— Consigne —
Recopiez telles quelles les lignes qui vont du début jusqu'à celle qui contient "click(x=49, y=531)", celle-ci comprise. Laissez les images de côté dans votre réponse.

— Lignes fournies —
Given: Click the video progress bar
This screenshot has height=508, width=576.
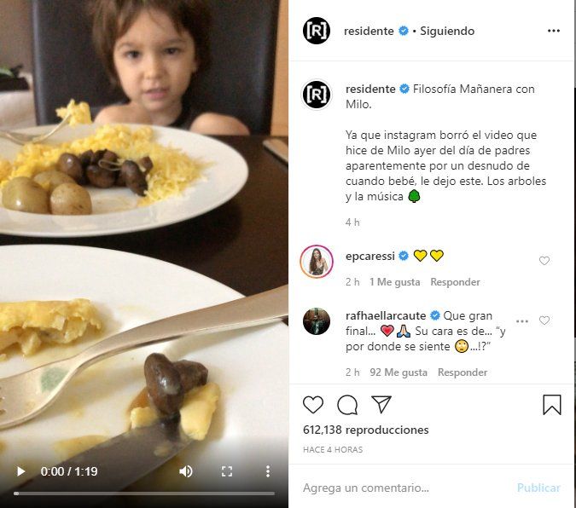Looking at the screenshot, I should tap(143, 493).
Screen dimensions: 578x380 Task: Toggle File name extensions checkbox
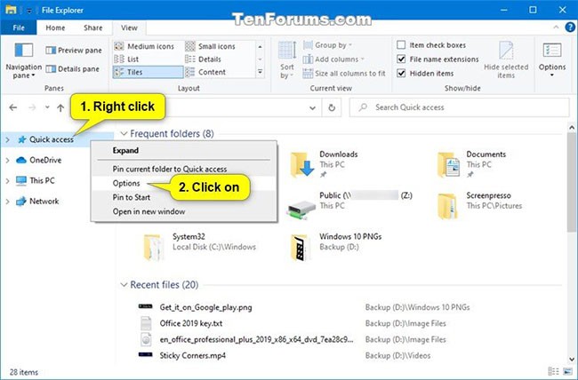(x=404, y=59)
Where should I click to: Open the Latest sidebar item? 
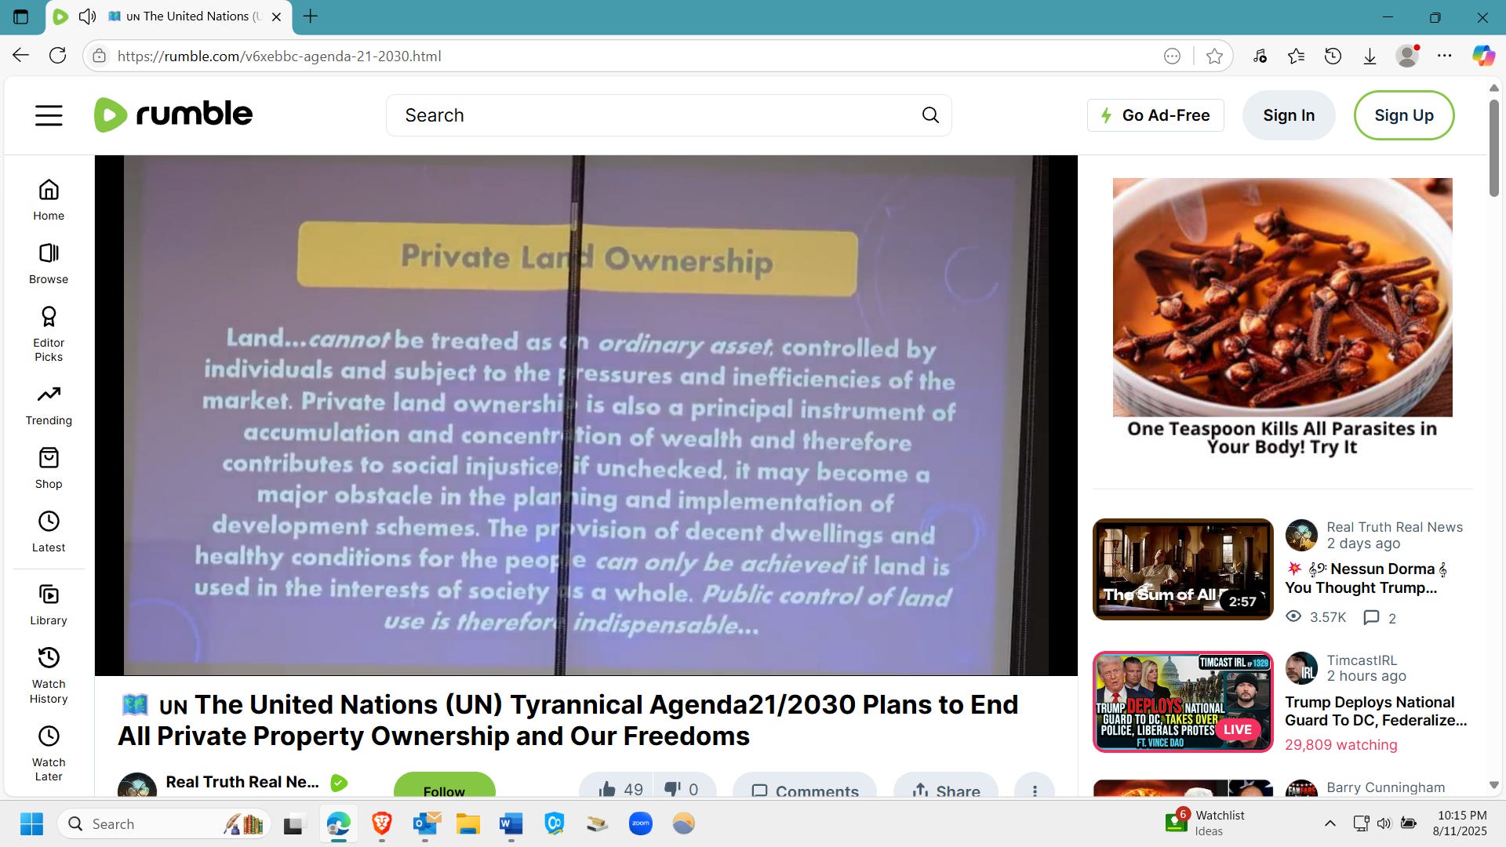click(x=49, y=531)
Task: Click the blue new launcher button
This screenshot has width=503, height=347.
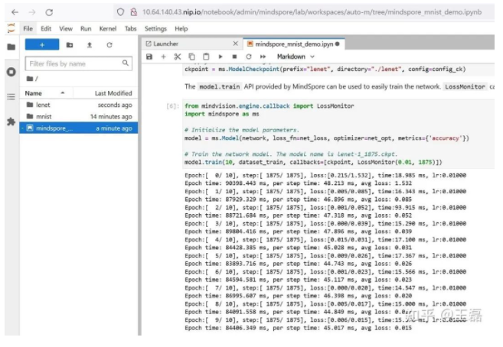Action: coord(41,45)
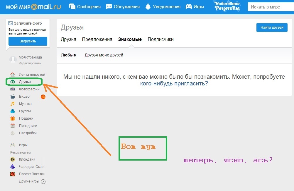Open the Обсуждения discussions icon
Viewport: 294px width, 191px height.
(109, 7)
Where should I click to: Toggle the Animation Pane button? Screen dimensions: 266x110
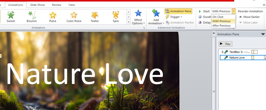pos(178,11)
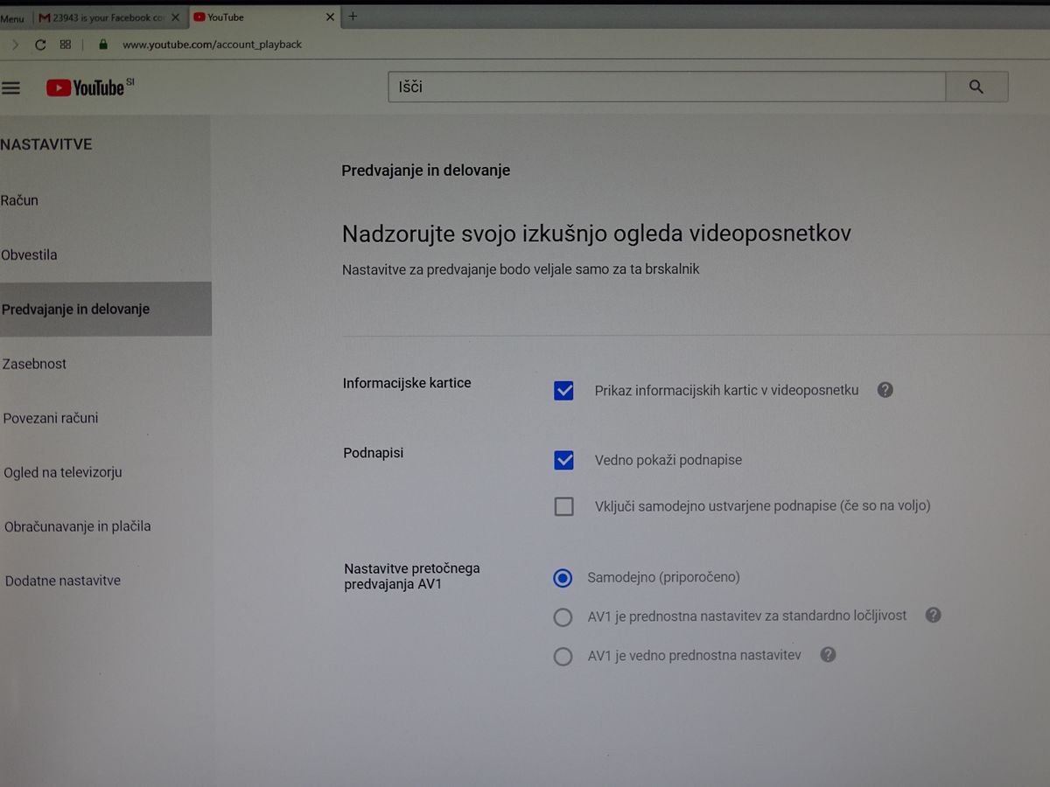Viewport: 1050px width, 787px height.
Task: Switch to the Gmail Facebook code tab
Action: pos(103,17)
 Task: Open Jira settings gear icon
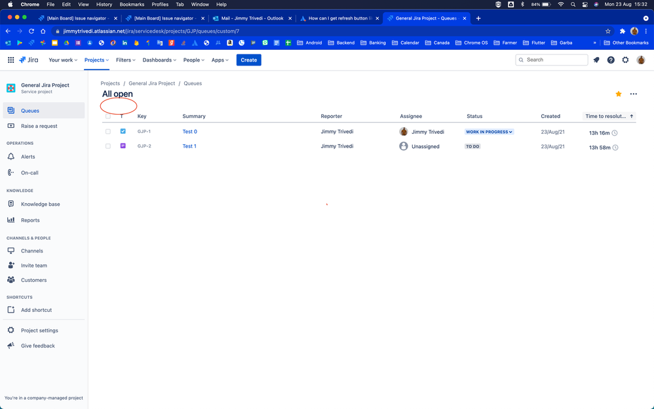click(625, 60)
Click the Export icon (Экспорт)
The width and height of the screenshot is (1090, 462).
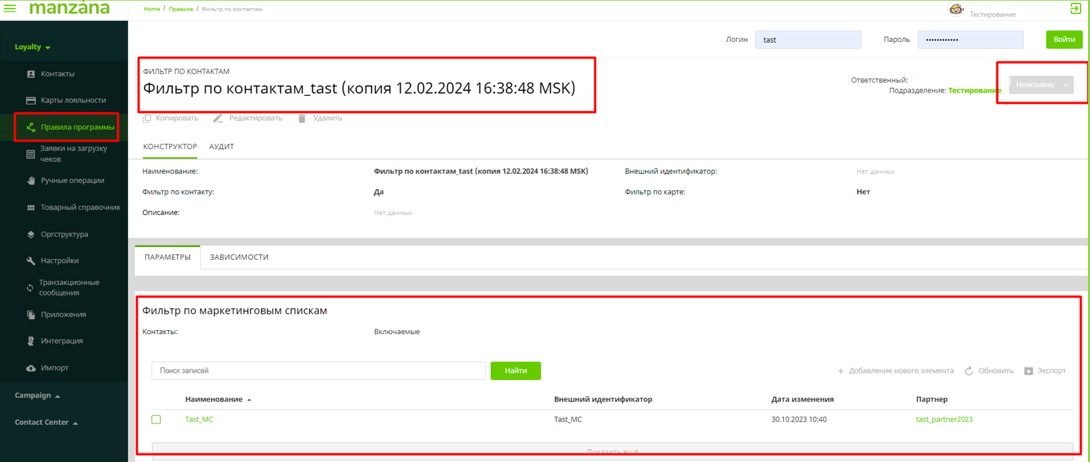tap(1029, 371)
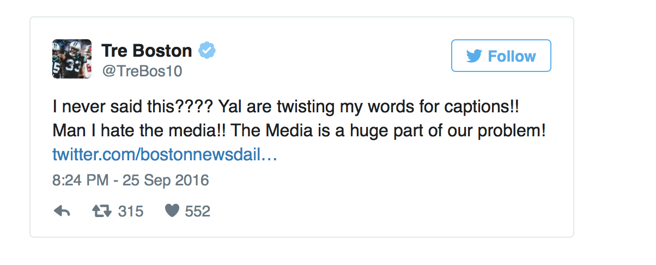
Task: Click the 25 Sep 2016 date
Action: (166, 180)
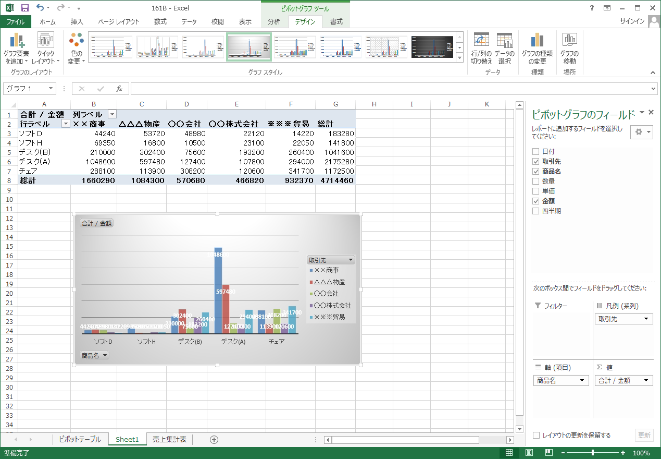This screenshot has height=459, width=661.
Task: Open データの選択 dialog icon
Action: coord(504,41)
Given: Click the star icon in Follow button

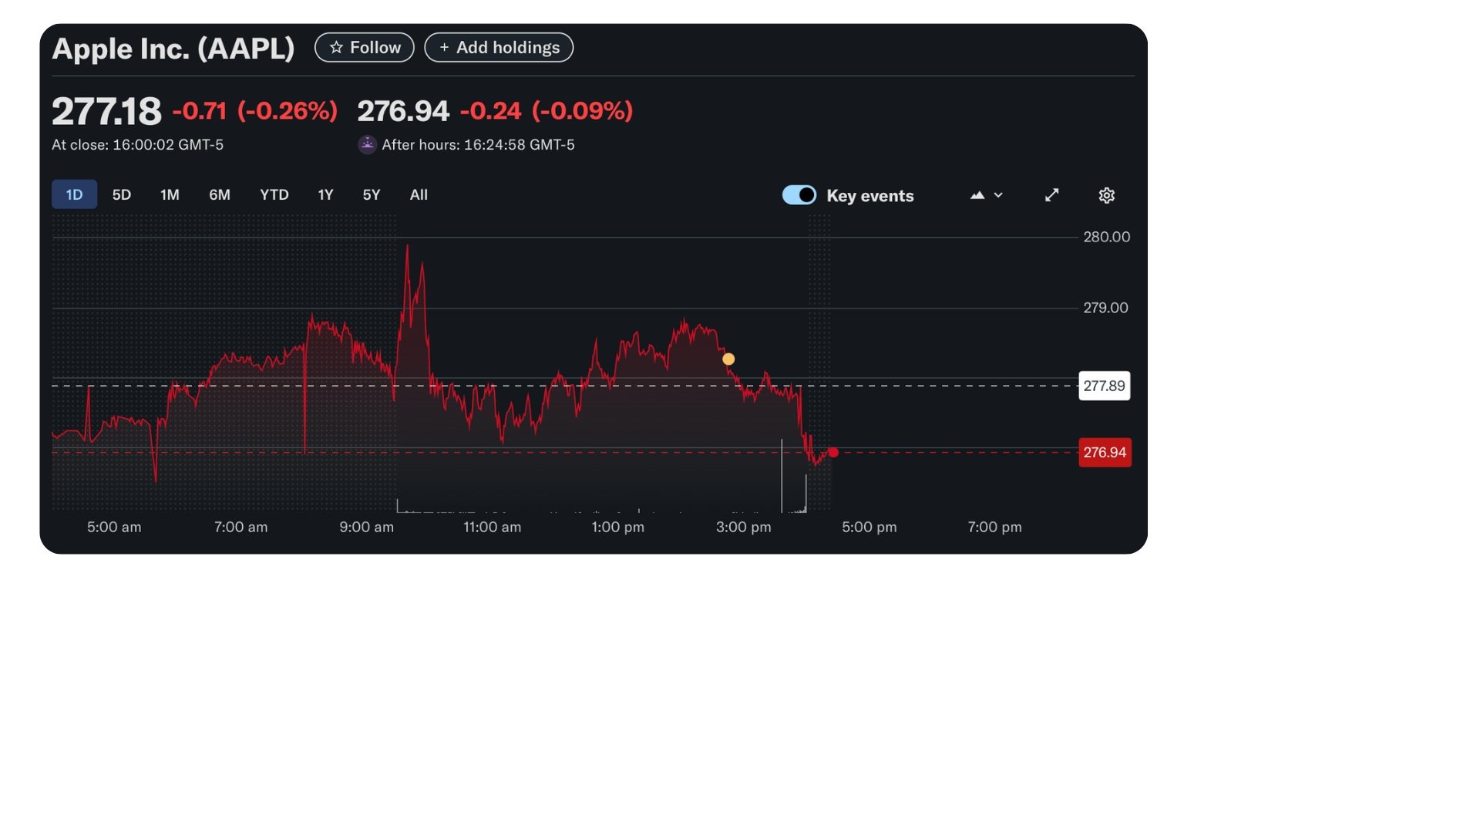Looking at the screenshot, I should click(336, 47).
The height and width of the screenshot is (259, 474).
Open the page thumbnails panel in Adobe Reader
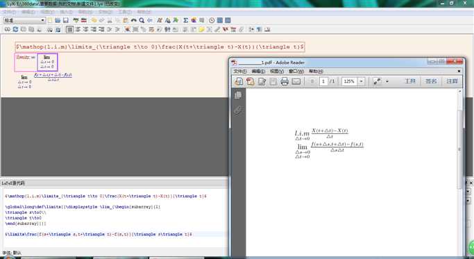click(x=238, y=95)
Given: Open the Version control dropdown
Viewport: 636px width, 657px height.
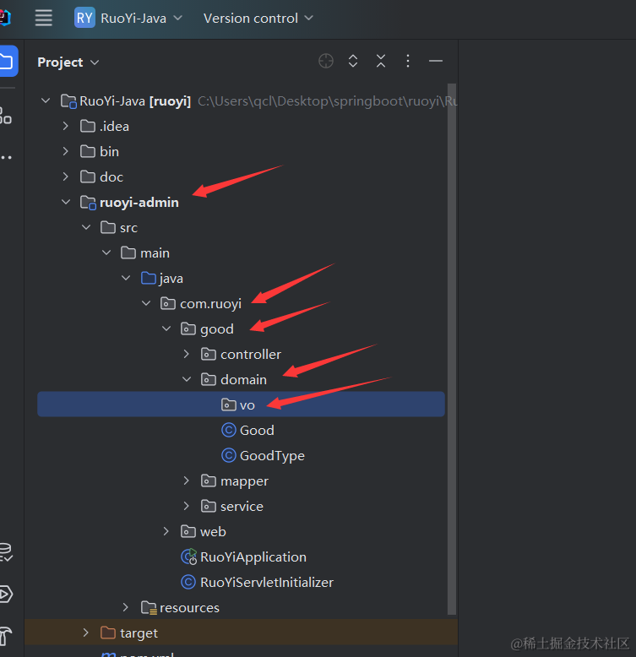Looking at the screenshot, I should pos(258,18).
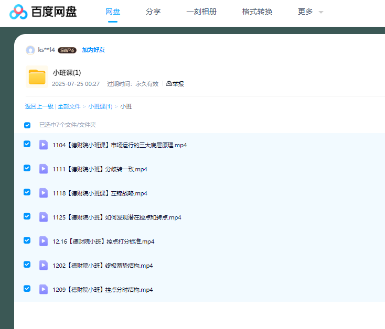Go to 全部文件 in the breadcrumb
385x329 pixels.
[69, 106]
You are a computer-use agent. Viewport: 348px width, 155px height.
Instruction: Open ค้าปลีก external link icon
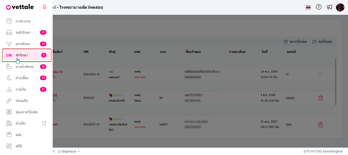pyautogui.click(x=44, y=123)
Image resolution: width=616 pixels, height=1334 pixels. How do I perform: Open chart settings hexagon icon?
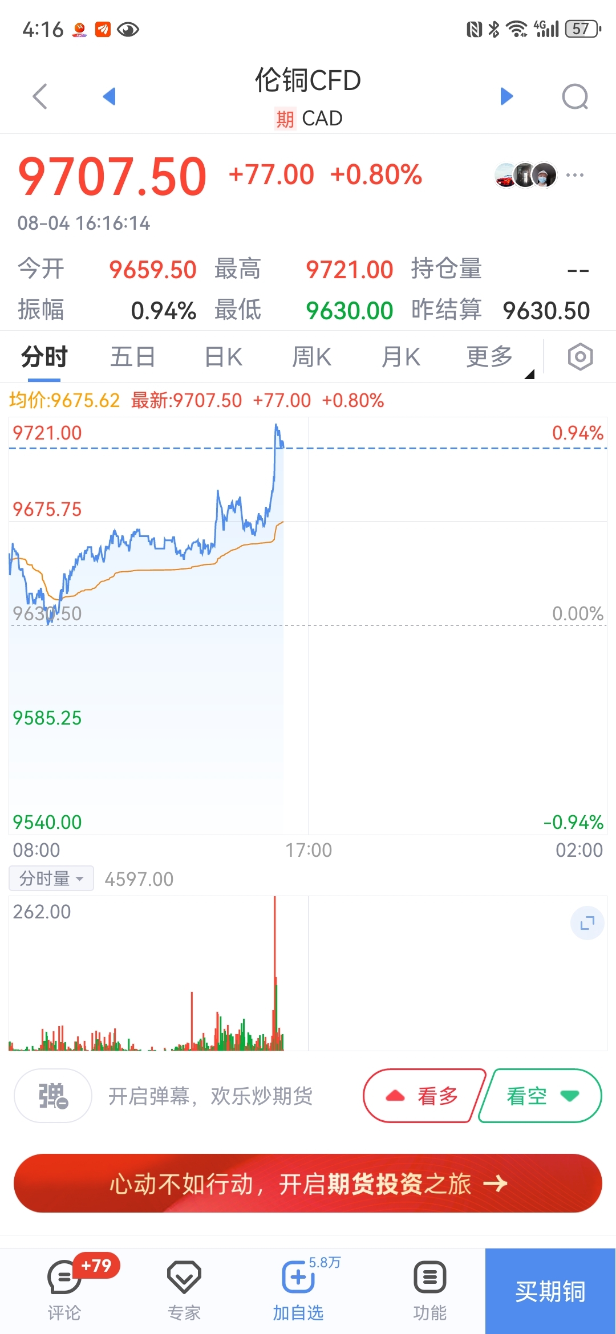click(x=580, y=357)
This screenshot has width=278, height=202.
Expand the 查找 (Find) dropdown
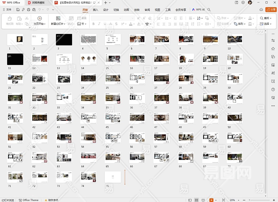coord(271,18)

— Corrigé —
Given: Click the video progress bar
This screenshot has height=508, width=576.
Looking at the screenshot, I should tap(143, 493).
Screen dimensions: 578x380 Task: Toggle File name extensions checkbox
(x=404, y=59)
Where should I click to: Open the Latest sidebar item? 
click(x=49, y=531)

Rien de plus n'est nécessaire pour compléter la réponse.